Under the budget proposed by President Obama, national funding for the NWP would be cut. In a Feb. 1 press release from the U.S. Department of Education, the NWP was lumped in with 5 other projects losing funding because the DOE claims they “duplicate local or state programs or have not had a significant measurable impact.”
As the NWP is unique as a networked writing instruction program with 200+ local sites serving all 50 states, the District of Columbia, Puerto Rico, and the U.S. Virgin Islands, I am left to believe Sec.
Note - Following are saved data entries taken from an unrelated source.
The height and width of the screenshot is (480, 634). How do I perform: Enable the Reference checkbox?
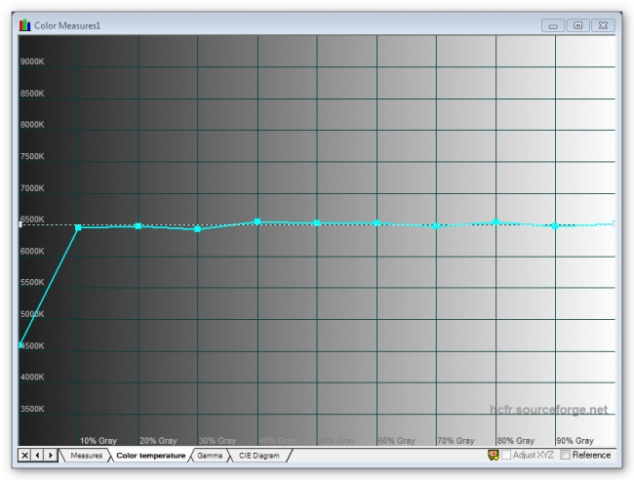tap(566, 455)
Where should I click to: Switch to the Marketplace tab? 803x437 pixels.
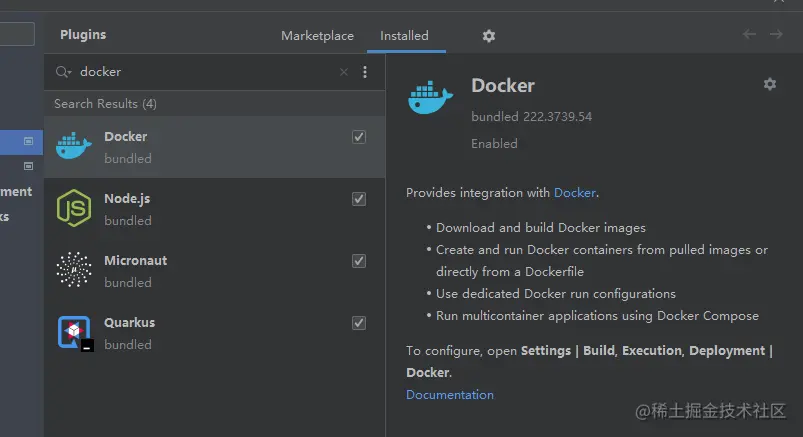[x=317, y=36]
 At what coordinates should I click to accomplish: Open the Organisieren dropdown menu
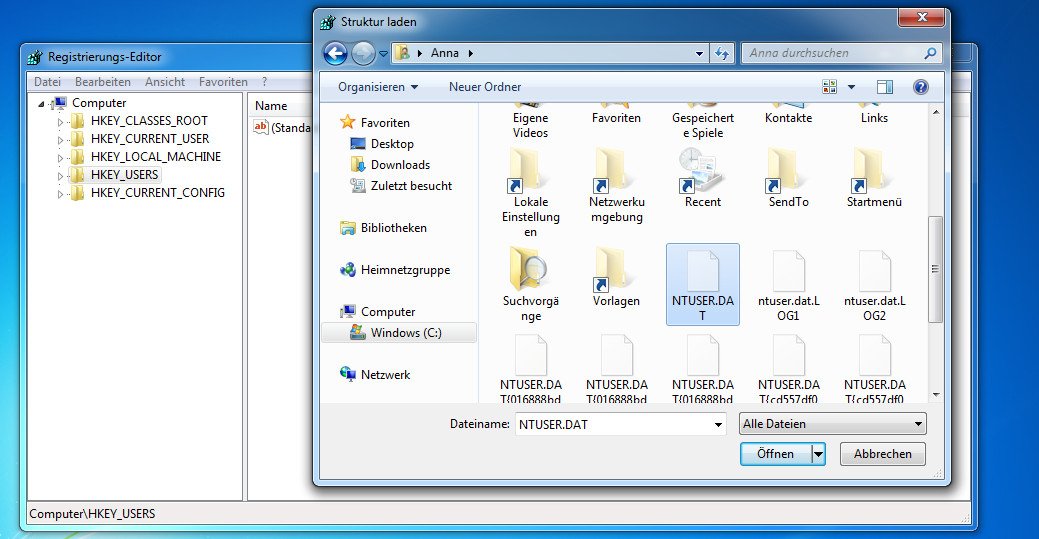(378, 87)
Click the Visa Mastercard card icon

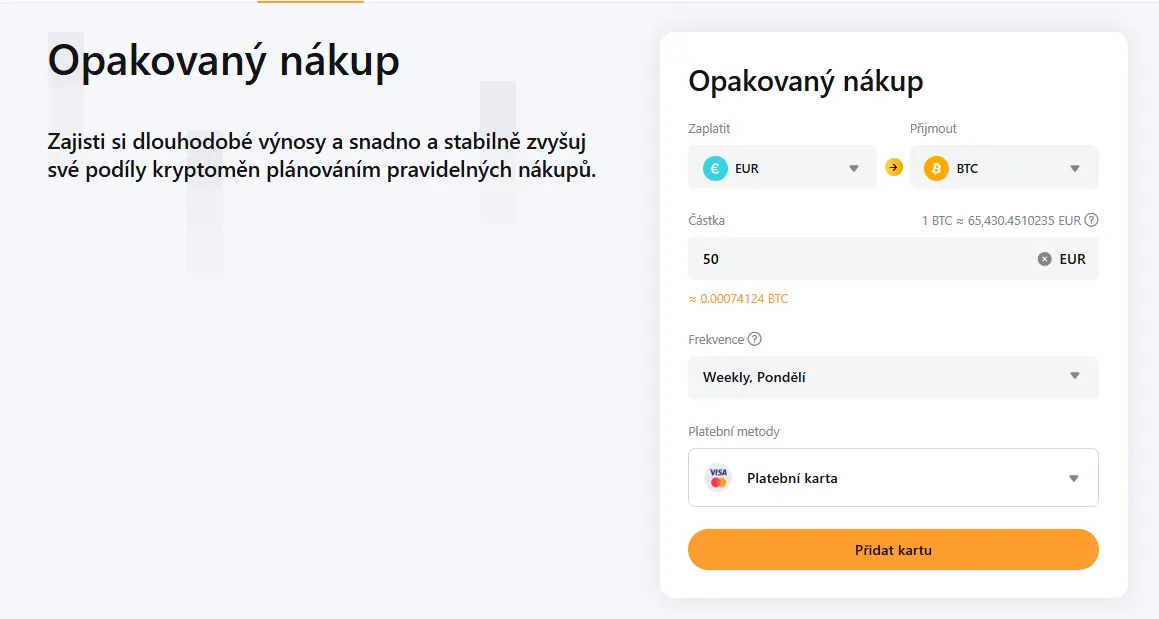(717, 478)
Duncan is claiming the NWP falls under the category of not having a “significant measurable impact.”
This too is untrue.
A 1987 longitudinal study on the effects of the NWP by Kathy Krendl and Julie Dodd found participating third through twelfth graders showed an increase “in interest in learning about writing, in their level of confidence, and in their association of self-esteen with good writing.
Not only that, the study also found a decrease “in students’ feelings of discomfort about completing writing assignments and in their feelings that they do not write well and that writing is difficult.”
In a 2007 study of the NWP’s Local Site Research Initiative, across nine localities students showed significant or non-significant favorable results in all seven categories.
This should not have been surprising considering the DOE’s own data listed the NWP as exceeding its performance targets in 2001. Indeed participants’ ratings across all categories ranged from 95-88 percent reporting positive impact at their follow-up assessment of the program. This went well above the program’s target of 75 percent in each category.
Were this simply an impassioned plea, I would have hesitated to write. The data speaks for itself, the National Writing Project has offered a significant return on investment in its 36 year history. Federal funding for the NWP must be maintained if we are to continue striving to meet the Project’s goal of “a future where every person is an accomplished writer, engaged learner, and active participant in a digital, interconnected world.”
I thank your for your time and attention to this matter. Please, let me know if I can be of any assistance.